**EXCERPT TO READ:**
+ + + + + + +

The 2017 OPP was designed to align the interests of senior management to relative and absolute performance of the Company over a three year performance period from April 4, 2017 through April 3, 2020. Participants in the 2017 OPP will only earn the full awards if, over the three year performance period, the Company achieves a thirty-six percent (36%) absolute TSR and if the Company is in the 75th percentile of performance as compared to the NAREIT office index. As the targets for vesting were not achieved, the 2017 PBV LTIP Units did not vest and were forfeited.

On April 20, 2018, the Company granted LTIP awards to senior management of the Company, including the General Partner’s executive officers (the “2018 LTIP Awards”). All of the 2018 LTIP Awards were in the form of LTIP Units and constitute awards under the 2013 Plan. For Messrs. DeMarco and Tycher, approximately twenty-five percent (25%) of the grant date fair value of the 2018 LTIP Award was in the form of a time-based award that vests after three years on April 20, 2021 (the “2018 TBV LTIP Units”), and the remaining approximately seventy-five percent (75%) of the grant date fair value of the 2018 LTIP Award was in the form of a performance-based award under the Company’s Outperformance Plan (the “2018 OPP”) adopted by the General Partner’s Board of Directors, consisting of a multi-year, performance-based equity compensation plan and related forms of award agreement (the “2018 PBV LTIP Units”). For all other executive officers, approximately fifty percent (50%) of the grant date fair value of the 2018 LTIP Award was in the form of 2018 TBV LTIP Units and the remaining approximately fifty percent (50%) of the grant date fair value of the 2018 LTIP Award was in the form of 2018 PBV LTIP Units.

The 2018 OPP was designed to align the interests of senior management to relative and absolute performance of the Company over a three year performance period from April 20, 2018 through April 19, 2021. Participants in the 2018 OPP will only earn the full awards if, over the three year performance period, the Company achieves a thirty-six percent (36%) absolute TSR and if the Company’s TSR is in the 75th percentile of performance as compared to the office REITs in the NAREIT index.

On March 22, 2019, the Company granted LTIP awards to senior management of the Company, including the General Partner’s executive officers (the “2019 LTIP Awards”). All of the 2019 LTIP Awards were in the form of LTIP Units and constitute awards under the 2013 Plan. For Mr. DeMarco, approximately 25 percent of the target 2019 LTIP Awards were in the form of time-based LTIP Units that vest after three years on March 22, 2022 (the “2019 TBV LTIP Units”), and the remaining approximately 75 percent of the grant date fair value of his 2019 LTIP Award will be in the form of performance-based LTIP Units under the Company’s Outperformance Plan (the “2019 OPP”) adopted by the General Partner’s Board of Directors, consisting of a multi-year, performance-based equity compensation plan and related forms of award agreement (the “2019 PBV LTIP Units”). For Messrs. Tycher, Smetana, Wagner, Cardoso and Hilton, fifty percent (50%) of the grant date fair value of their respective 2019 LTIP Awards is in the form of 2019 TBV LTIP Units and the remaining fifty percent (50%) of the grant date fair value of their respective 2019 LTIP Awards is in the form of 2019 PBV LTIP Units. Mr. DeBari, who was promoted to Chief Accounting Officer on March 13, 2019, received 100 percent of his 2019 LTIP Award in the form of 2019 TBV LTIP Units.

+ + + + + + +

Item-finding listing
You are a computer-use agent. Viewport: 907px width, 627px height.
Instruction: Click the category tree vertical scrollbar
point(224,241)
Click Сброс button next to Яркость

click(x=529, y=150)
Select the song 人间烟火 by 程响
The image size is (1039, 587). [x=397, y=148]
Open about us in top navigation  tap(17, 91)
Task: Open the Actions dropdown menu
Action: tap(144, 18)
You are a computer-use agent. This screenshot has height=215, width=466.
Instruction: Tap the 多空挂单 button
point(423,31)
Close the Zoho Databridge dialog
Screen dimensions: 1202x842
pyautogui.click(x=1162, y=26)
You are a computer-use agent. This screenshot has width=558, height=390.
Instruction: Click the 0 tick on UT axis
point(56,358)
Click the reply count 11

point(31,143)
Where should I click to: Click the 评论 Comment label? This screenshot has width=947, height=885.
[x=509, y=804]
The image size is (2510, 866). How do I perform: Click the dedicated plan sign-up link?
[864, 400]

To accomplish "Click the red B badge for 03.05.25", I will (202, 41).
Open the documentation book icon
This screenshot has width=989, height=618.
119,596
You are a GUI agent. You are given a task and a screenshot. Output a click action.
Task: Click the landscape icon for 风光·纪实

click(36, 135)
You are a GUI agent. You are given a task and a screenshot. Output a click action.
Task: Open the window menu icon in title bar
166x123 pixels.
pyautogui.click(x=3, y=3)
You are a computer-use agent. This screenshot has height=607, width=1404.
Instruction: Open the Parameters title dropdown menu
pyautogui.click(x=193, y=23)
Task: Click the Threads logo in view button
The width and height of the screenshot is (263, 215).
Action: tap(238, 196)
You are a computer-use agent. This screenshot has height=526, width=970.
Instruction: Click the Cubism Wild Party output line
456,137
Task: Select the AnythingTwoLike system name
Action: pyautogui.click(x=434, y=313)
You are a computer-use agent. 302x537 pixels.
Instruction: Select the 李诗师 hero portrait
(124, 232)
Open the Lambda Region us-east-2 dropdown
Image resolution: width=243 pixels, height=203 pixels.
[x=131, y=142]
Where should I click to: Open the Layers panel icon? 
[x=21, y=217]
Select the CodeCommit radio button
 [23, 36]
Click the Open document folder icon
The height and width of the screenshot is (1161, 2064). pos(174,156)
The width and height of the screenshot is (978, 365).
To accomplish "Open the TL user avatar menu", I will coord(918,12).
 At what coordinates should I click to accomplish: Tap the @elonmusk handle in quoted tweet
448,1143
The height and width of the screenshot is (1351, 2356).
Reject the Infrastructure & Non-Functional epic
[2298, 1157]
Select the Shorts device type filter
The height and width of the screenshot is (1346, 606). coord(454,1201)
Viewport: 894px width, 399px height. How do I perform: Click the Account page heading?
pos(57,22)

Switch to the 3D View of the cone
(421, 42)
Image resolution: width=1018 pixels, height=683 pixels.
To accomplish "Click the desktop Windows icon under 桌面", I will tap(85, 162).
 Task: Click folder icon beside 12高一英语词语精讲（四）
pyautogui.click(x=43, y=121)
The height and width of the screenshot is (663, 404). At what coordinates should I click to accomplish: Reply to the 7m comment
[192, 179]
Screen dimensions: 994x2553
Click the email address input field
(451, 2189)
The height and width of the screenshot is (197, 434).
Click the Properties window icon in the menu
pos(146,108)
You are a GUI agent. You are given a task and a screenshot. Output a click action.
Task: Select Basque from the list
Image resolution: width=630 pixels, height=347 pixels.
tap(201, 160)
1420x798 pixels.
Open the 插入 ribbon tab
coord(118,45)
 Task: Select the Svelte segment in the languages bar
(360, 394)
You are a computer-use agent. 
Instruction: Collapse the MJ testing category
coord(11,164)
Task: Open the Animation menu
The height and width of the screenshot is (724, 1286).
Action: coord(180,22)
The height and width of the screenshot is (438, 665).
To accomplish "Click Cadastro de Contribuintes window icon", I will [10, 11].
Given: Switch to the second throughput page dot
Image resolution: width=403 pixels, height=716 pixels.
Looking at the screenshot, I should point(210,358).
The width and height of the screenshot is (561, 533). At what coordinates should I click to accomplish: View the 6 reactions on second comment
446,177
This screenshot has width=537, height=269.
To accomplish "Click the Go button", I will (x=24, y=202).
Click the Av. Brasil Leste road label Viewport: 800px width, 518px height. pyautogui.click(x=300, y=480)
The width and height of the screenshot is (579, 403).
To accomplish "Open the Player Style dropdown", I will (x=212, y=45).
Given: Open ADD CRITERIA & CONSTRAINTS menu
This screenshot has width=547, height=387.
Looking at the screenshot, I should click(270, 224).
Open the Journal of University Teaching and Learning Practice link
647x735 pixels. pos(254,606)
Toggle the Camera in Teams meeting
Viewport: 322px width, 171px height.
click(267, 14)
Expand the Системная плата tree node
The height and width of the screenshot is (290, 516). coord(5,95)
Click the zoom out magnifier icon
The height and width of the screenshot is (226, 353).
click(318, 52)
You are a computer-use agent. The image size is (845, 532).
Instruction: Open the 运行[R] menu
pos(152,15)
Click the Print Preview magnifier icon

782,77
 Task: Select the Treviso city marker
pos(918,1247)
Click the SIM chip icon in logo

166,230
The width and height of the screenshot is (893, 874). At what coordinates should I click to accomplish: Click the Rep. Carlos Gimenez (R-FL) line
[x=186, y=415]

+ + + + + + +

**GIVEN TASK A:** List every surname of an individual named in the LTIP awards passage, one per line.
**GIVEN TASK B:** Retype a section of the LTIP awards passage. Begin at the words "The 2018 OPP was" and stop after the words "the NAREIT index.".

**PROBLEM SOLUTION A:**
DeMarco
Tycher
Smetana
Wagner
Cardoso
Hilton
DeBari

**PROBLEM SOLUTION B:**
The 2018 OPP was designed to align the interests of senior management to relative and absolute performance of the Company over a three year performance period from April 20, 2018 through April 19, 2021. Participants in the 2018 OPP will only earn the full awards if, over the three year performance period, the Company achieves a thirty-six percent (36%) absolute TSR and if the Company’s TSR is in the 75th percentile of performance as compared to the office REITs in the NAREIT index.